Records provided:
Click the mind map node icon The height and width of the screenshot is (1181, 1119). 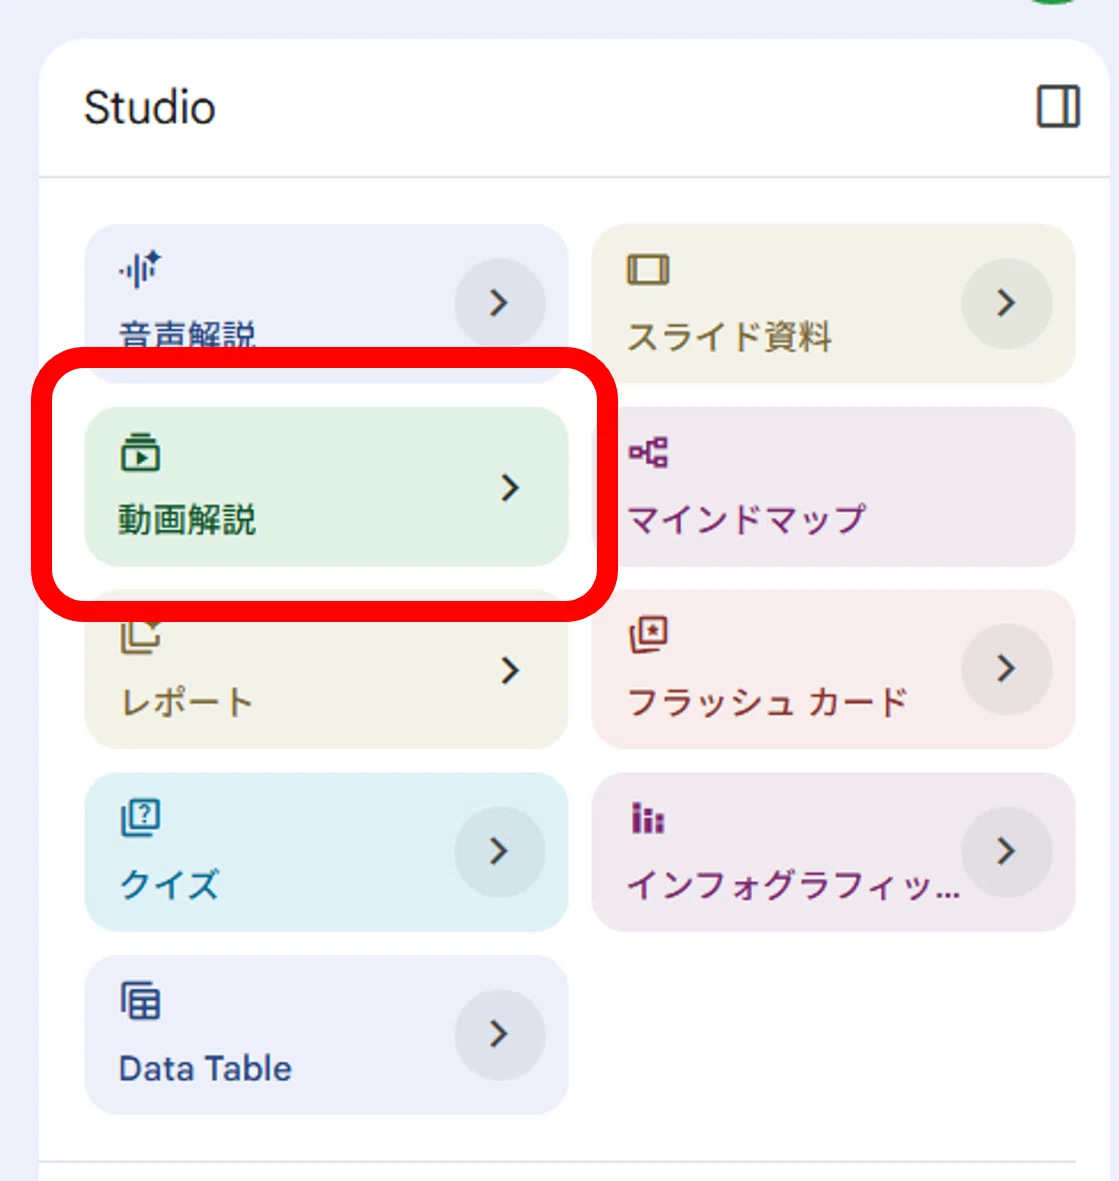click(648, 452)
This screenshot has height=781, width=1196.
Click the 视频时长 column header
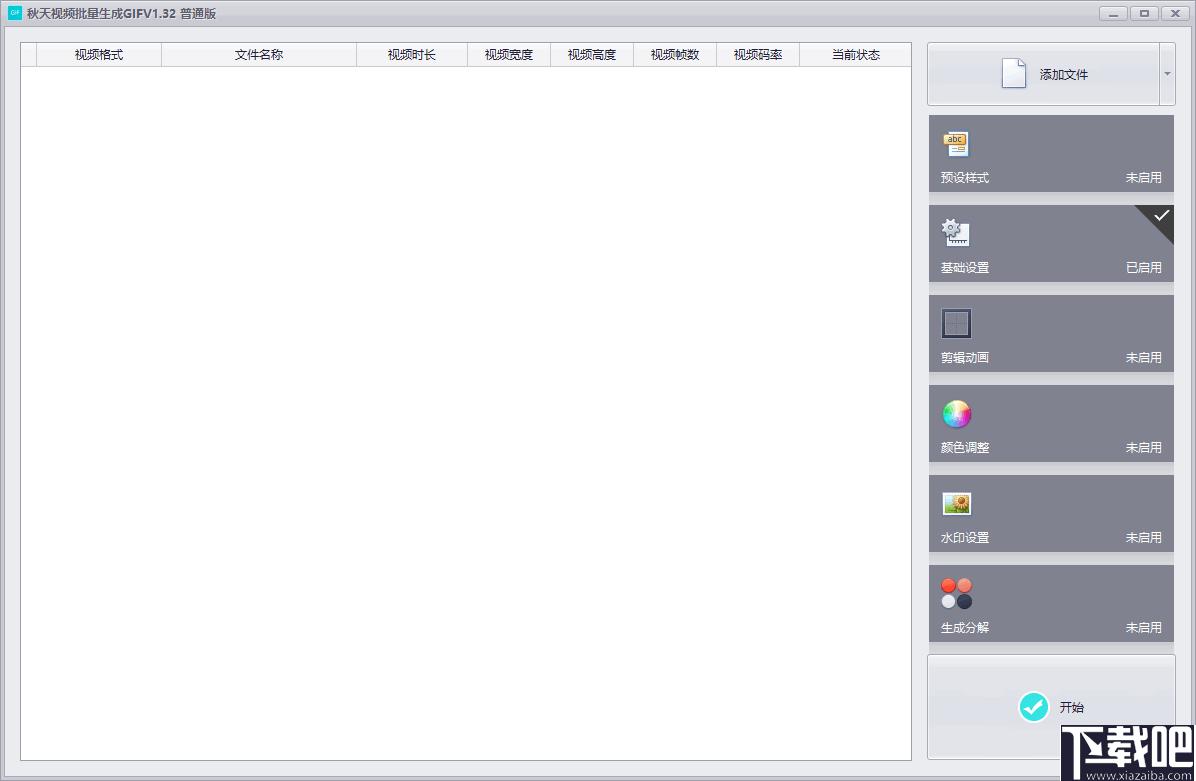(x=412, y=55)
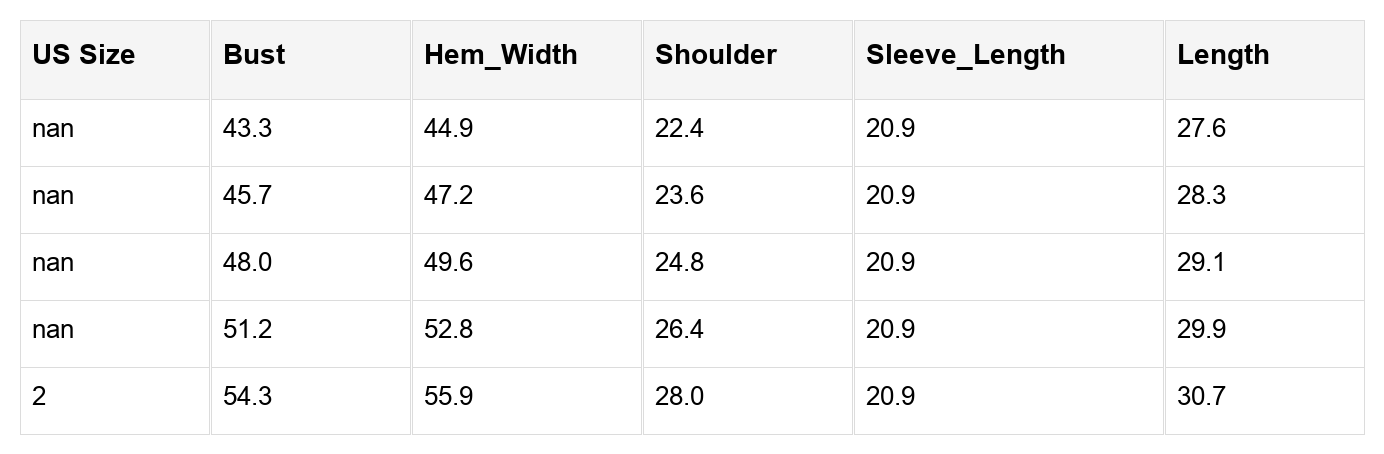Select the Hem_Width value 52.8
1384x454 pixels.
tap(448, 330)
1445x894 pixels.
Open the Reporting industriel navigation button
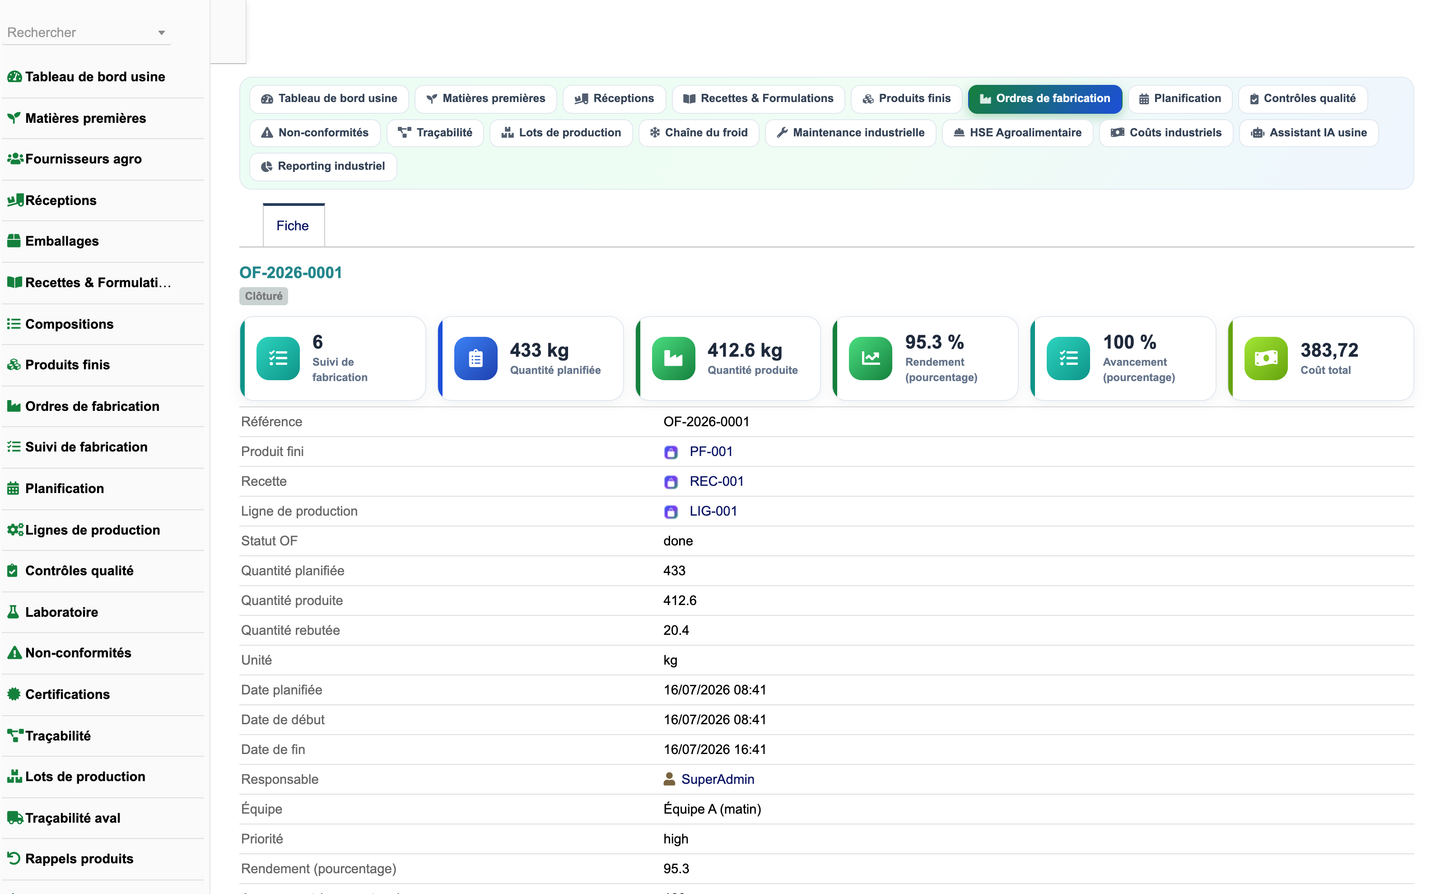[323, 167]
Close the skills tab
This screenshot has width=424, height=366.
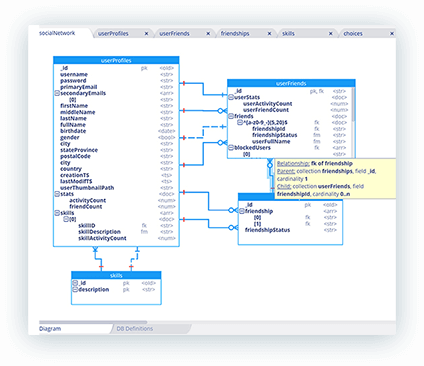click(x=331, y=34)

What to do: Arrange the data from the line containing "1445x894 pixels." through the last line as a JSON list of strings, one string per line, with blank lines omitted. Leave the pictures out.

Response to the task:
[
  "1445x894 pixels.",
  "Open the Reporting industriel navigation button",
  "[323, 167]",
  "Close the skills tab",
  "This screenshot has width=424, height=366.",
  "click(x=331, y=34)"
]